Instructions to follow:
Only the pictures stay out; every record is to be quoted exactly.

Input for this task:
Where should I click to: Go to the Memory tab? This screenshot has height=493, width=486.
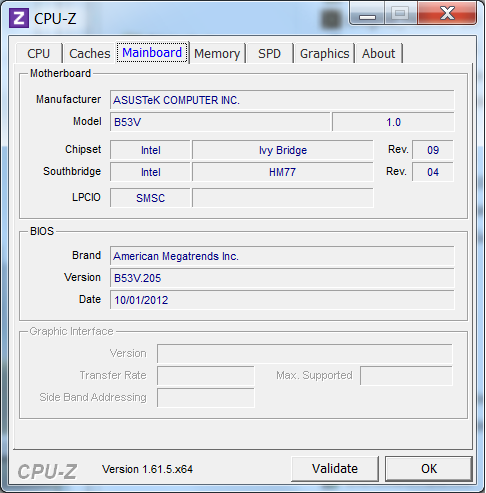[217, 53]
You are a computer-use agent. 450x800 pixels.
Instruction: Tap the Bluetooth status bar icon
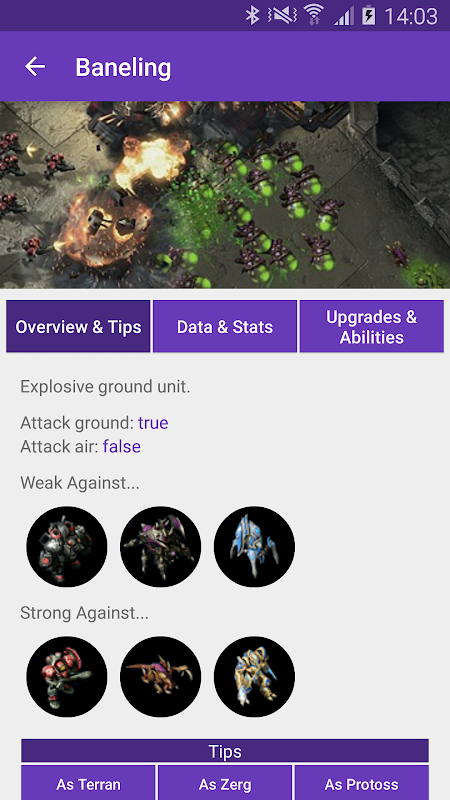coord(253,16)
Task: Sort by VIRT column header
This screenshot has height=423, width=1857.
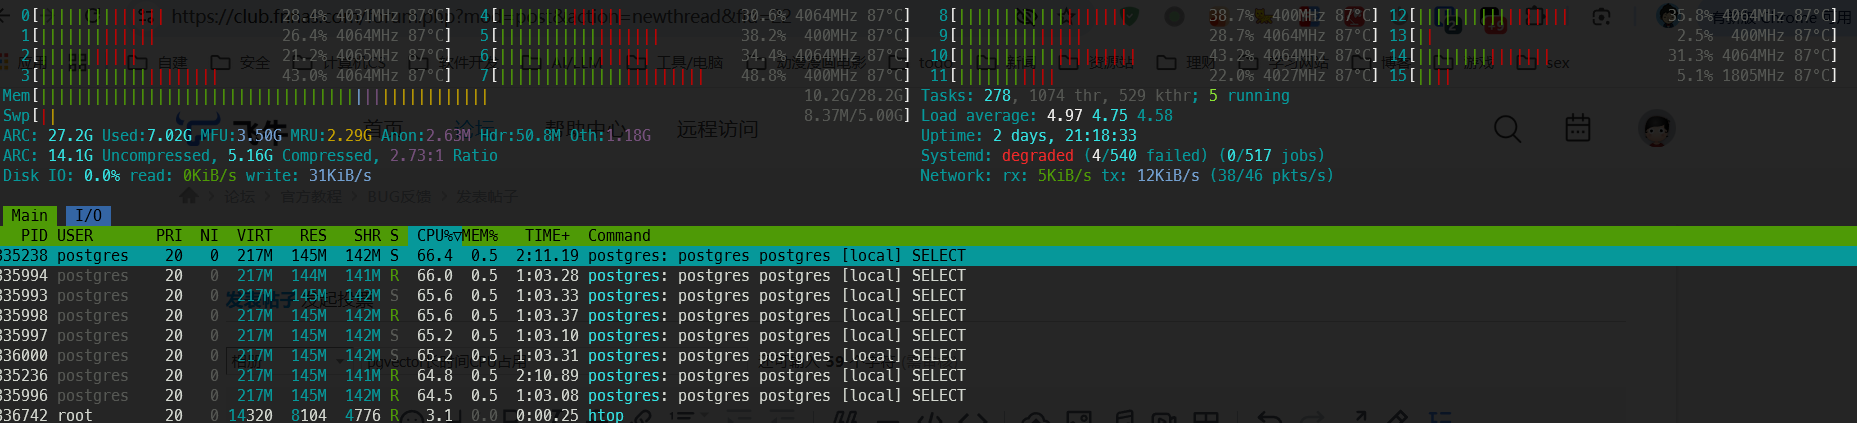Action: pos(254,235)
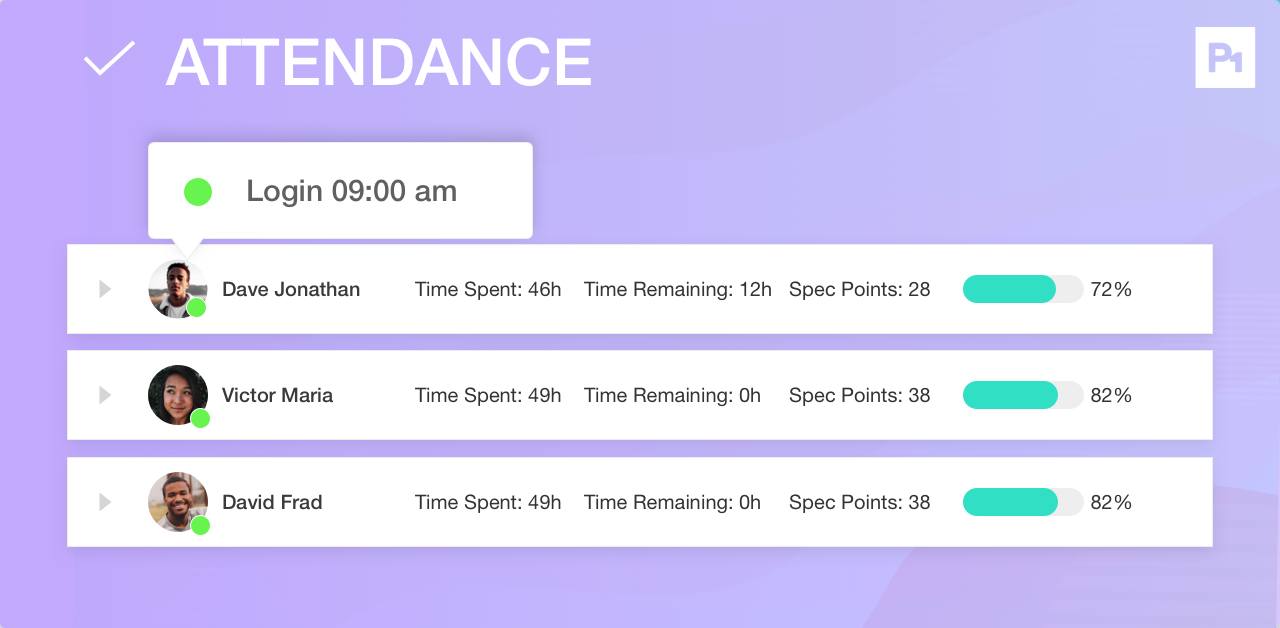Expand the Victor Maria row
The height and width of the screenshot is (628, 1280).
(x=105, y=395)
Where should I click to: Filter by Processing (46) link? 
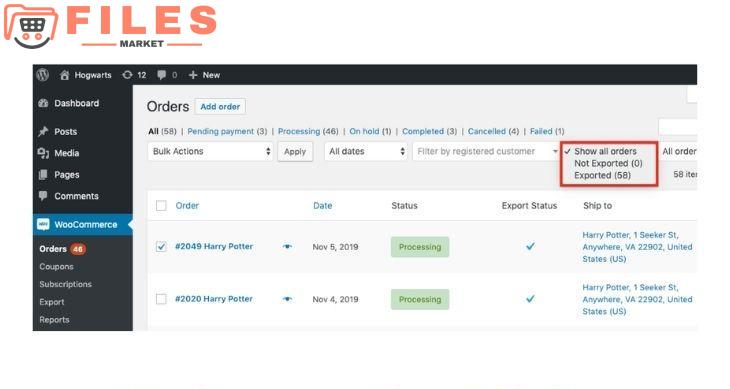click(x=308, y=131)
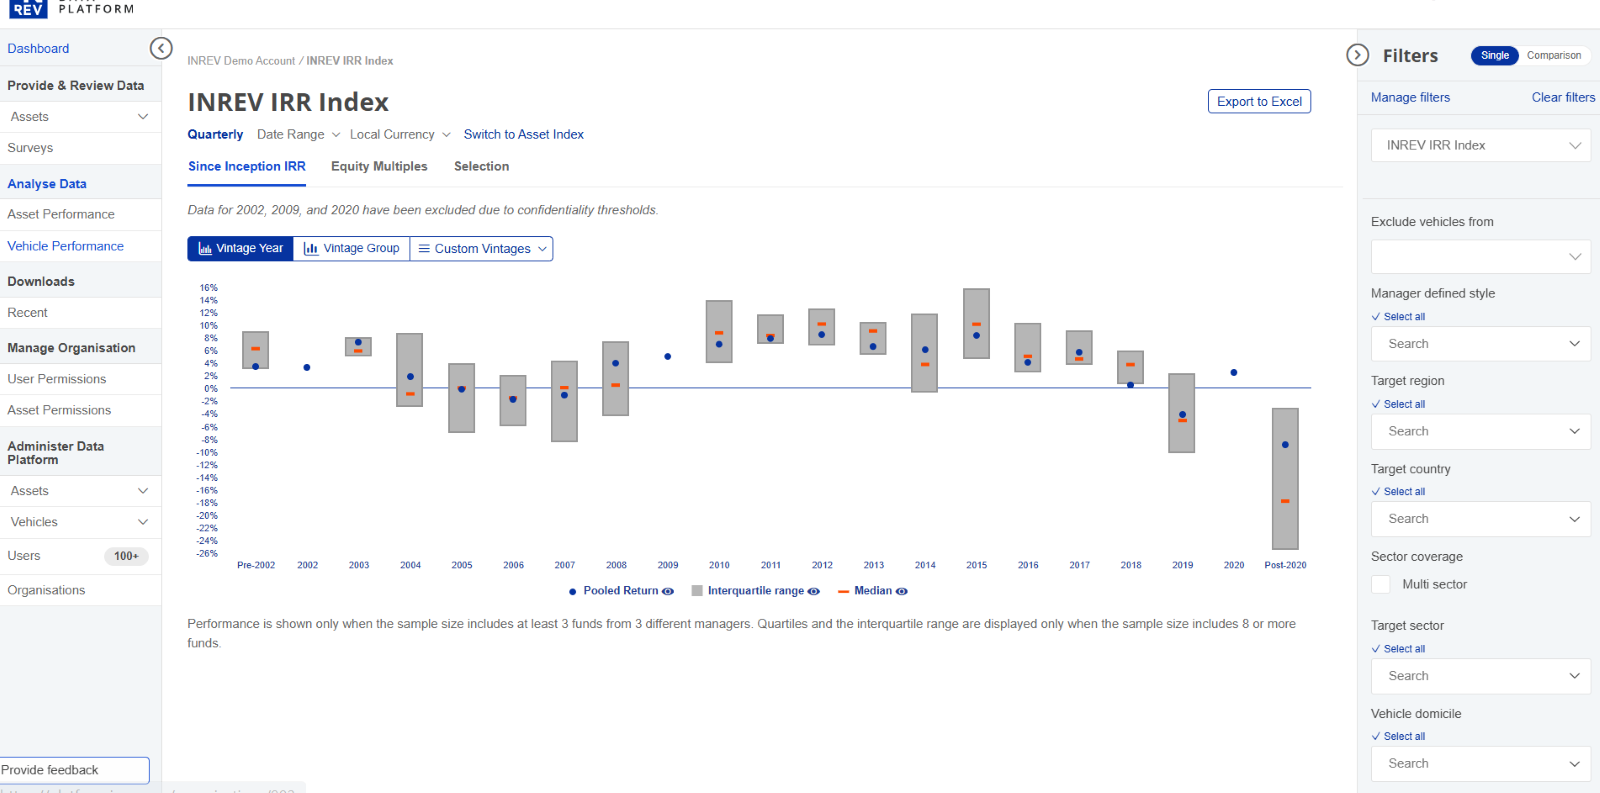Click the REV platform logo
1600x793 pixels.
(28, 8)
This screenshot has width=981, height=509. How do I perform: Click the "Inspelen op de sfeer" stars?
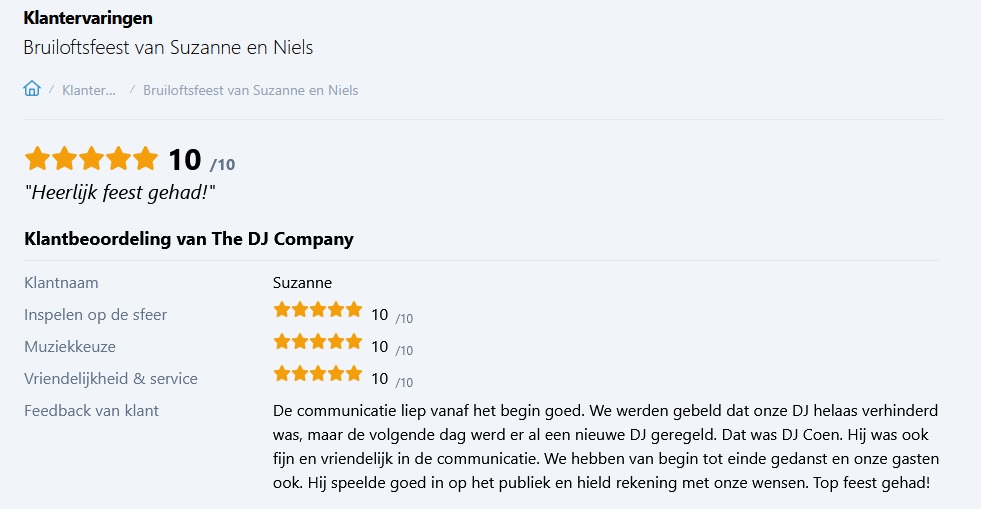point(317,310)
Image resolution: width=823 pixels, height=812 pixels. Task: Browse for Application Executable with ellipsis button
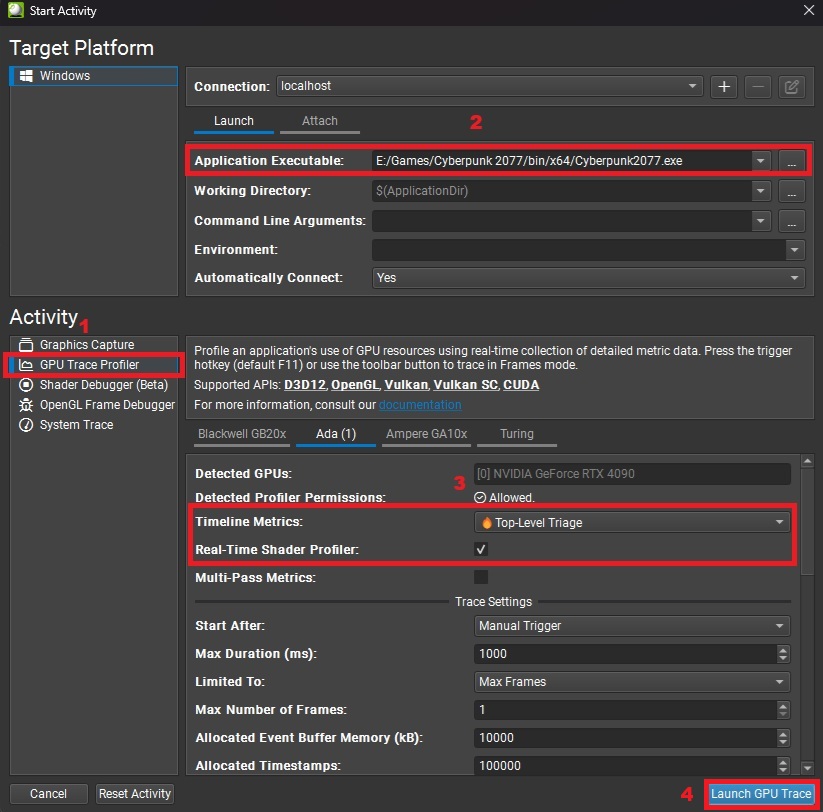[x=791, y=161]
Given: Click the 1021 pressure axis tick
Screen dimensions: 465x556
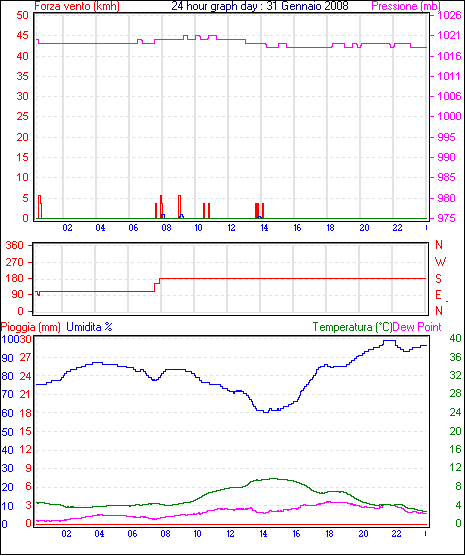Looking at the screenshot, I should coord(449,35).

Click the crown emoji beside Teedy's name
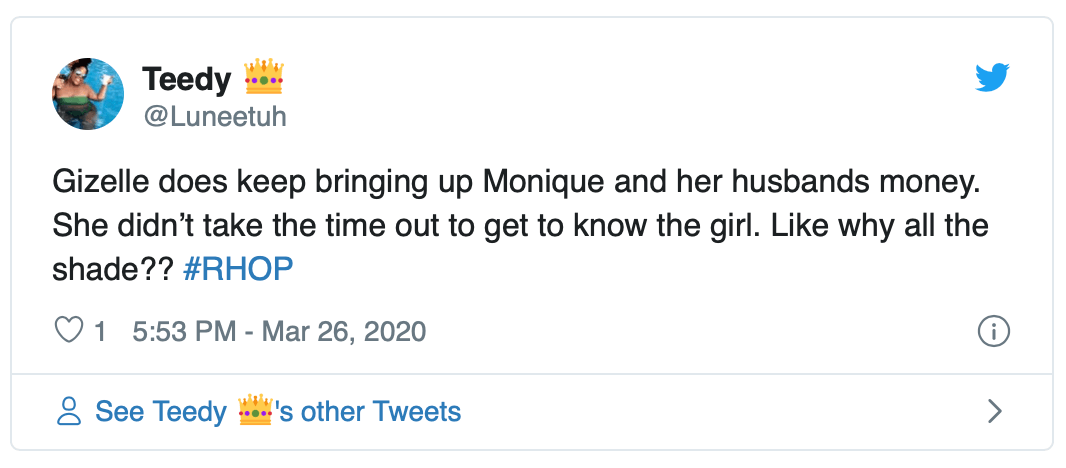pyautogui.click(x=265, y=77)
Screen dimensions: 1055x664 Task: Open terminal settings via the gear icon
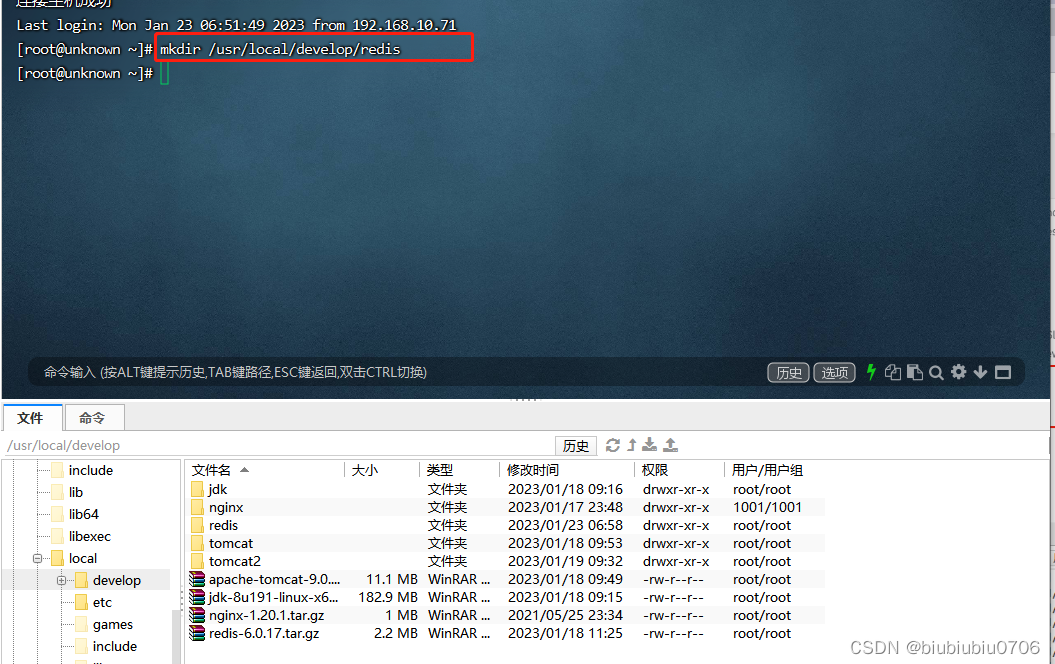point(958,372)
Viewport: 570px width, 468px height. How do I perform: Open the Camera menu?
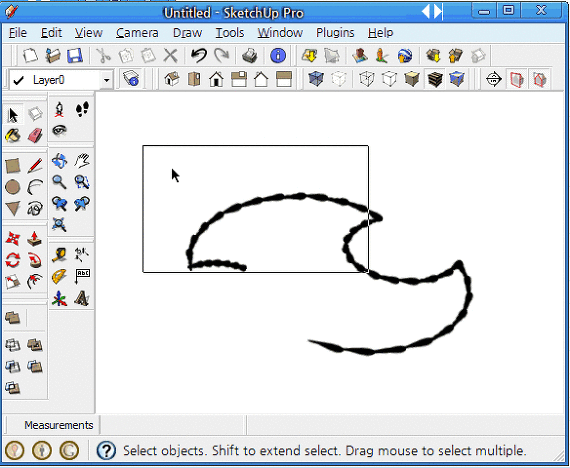tap(137, 33)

Exercise solution:
Where should I click to: Go to the Memory tab? This screenshot has height=493, width=486.
[217, 53]
You are a computer-use agent. 450x800 pixels.
Instruction: Tap the Bluetooth status bar icon
coord(253,16)
Task: Sort by VIRT column header
This screenshot has height=423, width=1857.
Action: pos(254,235)
Expand the Victor Maria row
The height and width of the screenshot is (628, 1280).
(x=105, y=395)
Where should I click to: Filter by Processing (46) link? 
click(x=308, y=131)
Click the REV platform logo
1600x793 pixels.
(28, 8)
This screenshot has width=981, height=509. How do I perform: Click the "Inspelen op de sfeer" stars?
point(317,310)
Image resolution: width=823 pixels, height=812 pixels. Task: Browse for Application Executable with ellipsis button
[x=791, y=161]
Given: Click the 1021 pressure axis tick
Screen dimensions: 465x556
Looking at the screenshot, I should coord(449,35).

Click the crown emoji beside Teedy's name
pyautogui.click(x=265, y=77)
Screen dimensions: 1055x664 Task: Open terminal settings via the gear icon
point(958,372)
Viewport: 570px width, 468px height. How do I perform: Open the Camera menu?
tap(137, 33)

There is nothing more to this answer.